*Your instructions*
Extract all of the entries and set them down verbatim.

[Data records]
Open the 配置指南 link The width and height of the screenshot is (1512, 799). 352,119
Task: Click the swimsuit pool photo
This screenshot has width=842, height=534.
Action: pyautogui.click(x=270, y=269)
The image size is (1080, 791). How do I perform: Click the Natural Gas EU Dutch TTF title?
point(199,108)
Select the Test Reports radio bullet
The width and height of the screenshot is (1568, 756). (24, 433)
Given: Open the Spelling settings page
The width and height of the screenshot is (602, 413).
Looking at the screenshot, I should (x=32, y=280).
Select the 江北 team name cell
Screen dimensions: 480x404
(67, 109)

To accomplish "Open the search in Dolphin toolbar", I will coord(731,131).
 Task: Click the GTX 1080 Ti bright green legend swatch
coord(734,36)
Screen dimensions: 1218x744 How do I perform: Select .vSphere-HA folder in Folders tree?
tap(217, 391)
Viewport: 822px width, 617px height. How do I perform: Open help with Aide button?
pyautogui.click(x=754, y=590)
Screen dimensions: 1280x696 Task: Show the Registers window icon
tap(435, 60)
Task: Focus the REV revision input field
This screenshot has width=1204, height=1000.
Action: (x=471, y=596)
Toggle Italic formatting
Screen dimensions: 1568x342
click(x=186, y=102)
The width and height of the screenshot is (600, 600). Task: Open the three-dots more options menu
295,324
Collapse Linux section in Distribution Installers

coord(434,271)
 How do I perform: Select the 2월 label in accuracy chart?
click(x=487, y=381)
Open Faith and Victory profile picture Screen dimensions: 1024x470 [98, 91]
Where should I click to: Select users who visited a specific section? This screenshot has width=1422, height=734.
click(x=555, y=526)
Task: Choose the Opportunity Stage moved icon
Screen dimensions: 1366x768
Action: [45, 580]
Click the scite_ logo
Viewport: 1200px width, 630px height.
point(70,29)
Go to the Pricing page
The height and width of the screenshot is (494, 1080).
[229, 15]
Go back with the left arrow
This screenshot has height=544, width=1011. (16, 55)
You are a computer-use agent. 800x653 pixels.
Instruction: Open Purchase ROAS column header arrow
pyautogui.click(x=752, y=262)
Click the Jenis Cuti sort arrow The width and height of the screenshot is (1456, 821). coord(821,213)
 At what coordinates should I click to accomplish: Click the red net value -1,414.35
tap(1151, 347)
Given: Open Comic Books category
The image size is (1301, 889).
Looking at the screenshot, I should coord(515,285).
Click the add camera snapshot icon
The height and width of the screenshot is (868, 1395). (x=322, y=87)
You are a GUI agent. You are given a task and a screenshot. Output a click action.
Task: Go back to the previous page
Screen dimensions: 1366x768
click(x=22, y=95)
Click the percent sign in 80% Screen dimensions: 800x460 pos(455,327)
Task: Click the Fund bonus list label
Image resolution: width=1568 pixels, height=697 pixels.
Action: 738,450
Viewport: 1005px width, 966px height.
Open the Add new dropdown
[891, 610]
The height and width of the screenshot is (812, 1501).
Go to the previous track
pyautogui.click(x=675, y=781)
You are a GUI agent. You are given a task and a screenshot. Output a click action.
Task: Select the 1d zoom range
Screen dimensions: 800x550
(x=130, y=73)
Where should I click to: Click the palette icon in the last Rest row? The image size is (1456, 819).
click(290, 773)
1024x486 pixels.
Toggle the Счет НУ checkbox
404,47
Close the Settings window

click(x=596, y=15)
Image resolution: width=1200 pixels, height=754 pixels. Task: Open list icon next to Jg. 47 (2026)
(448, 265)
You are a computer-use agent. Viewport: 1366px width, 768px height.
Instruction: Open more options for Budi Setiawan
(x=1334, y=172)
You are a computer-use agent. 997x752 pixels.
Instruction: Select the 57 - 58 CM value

*Written reply*
Open the 配置指南 link The width and height of the screenshot is (1512, 799). 352,119
Task: Click the swimsuit pool photo
This screenshot has width=842, height=534.
Action: pyautogui.click(x=270, y=269)
The image size is (1080, 791). How do I perform: Click the Natural Gas EU Dutch TTF title?
point(199,108)
Select the Test Reports radio bullet
The width and height of the screenshot is (1568, 756). (24, 433)
Given: Open the Spelling settings page
The width and height of the screenshot is (602, 413).
Looking at the screenshot, I should (x=32, y=280).
Select the 江北 team name cell
Screen dimensions: 480x404
(67, 109)

To accomplish "Open the search in Dolphin toolbar", I will coord(731,131).
 Task: Click the GTX 1080 Ti bright green legend swatch
coord(734,36)
Screen dimensions: 1218x744 How do I perform: Select .vSphere-HA folder in Folders tree?
tap(217, 391)
Viewport: 822px width, 617px height. How do I perform: Open help with Aide button?
pyautogui.click(x=754, y=590)
Screen dimensions: 1280x696 Task: Show the Registers window icon
tap(435, 60)
Task: Focus the REV revision input field
This screenshot has width=1204, height=1000.
Action: (x=471, y=596)
Toggle Italic formatting
Screen dimensions: 1568x342
click(x=186, y=102)
The width and height of the screenshot is (600, 600). Task: Open the three-dots more options menu
295,324
Collapse Linux section in Distribution Installers

coord(434,271)
 How do I perform: Select the 2월 label in accuracy chart?
click(x=487, y=381)
Open Faith and Victory profile picture Screen dimensions: 1024x470 [98, 91]
Where should I click to: Select users who visited a specific section? This screenshot has width=1422, height=734.
click(x=555, y=526)
Task: Choose the Opportunity Stage moved icon
Screen dimensions: 1366x768
Action: [45, 580]
Click the scite_ logo
Viewport: 1200px width, 630px height.
point(70,29)
Go to the Pricing page
The height and width of the screenshot is (494, 1080).
[229, 15]
Go back with the left arrow
This screenshot has height=544, width=1011. (16, 55)
You are a computer-use agent. 800x653 pixels.
Instruction: Open Purchase ROAS column header arrow
pyautogui.click(x=752, y=262)
Click the Jenis Cuti sort arrow The width and height of the screenshot is (1456, 821). coord(821,213)
 At what coordinates should I click to accomplish: Click the red net value -1,414.35
tap(1151, 347)
Given: Open Comic Books category
The image size is (1301, 889).
Looking at the screenshot, I should coord(515,285).
Click the add camera snapshot icon
The height and width of the screenshot is (868, 1395). (x=322, y=87)
You are a GUI agent. You are given a task and a screenshot. Output a click action.
Task: Go back to the previous page
Screen dimensions: 1366x768
click(x=22, y=95)
Click the percent sign in 80% Screen dimensions: 800x460 pos(455,327)
Task: Click the Fund bonus list label
Image resolution: width=1568 pixels, height=697 pixels.
Action: 738,450
Viewport: 1005px width, 966px height.
Open the Add new dropdown
[891, 610]
The height and width of the screenshot is (812, 1501).
Go to the previous track
pyautogui.click(x=675, y=781)
You are a GUI agent. You are given a task and a screenshot. Output a click action.
Task: Select the 1d zoom range
Screen dimensions: 800x550
(x=130, y=73)
Where should I click to: Click the palette icon in the last Rest row? The image size is (1456, 819).
click(290, 773)
1024x486 pixels.
Toggle the Счет НУ checkbox
404,47
Close the Settings window

click(x=596, y=15)
Image resolution: width=1200 pixels, height=754 pixels. Task: Open list icon next to Jg. 47 (2026)
(448, 265)
You are a computer-use agent. Viewport: 1366px width, 768px height.
Instruction: Open more options for Budi Setiawan
(x=1334, y=172)
You are a computer-use agent. 997x752 pixels.
Instruction: Select the 57 - 58 CM value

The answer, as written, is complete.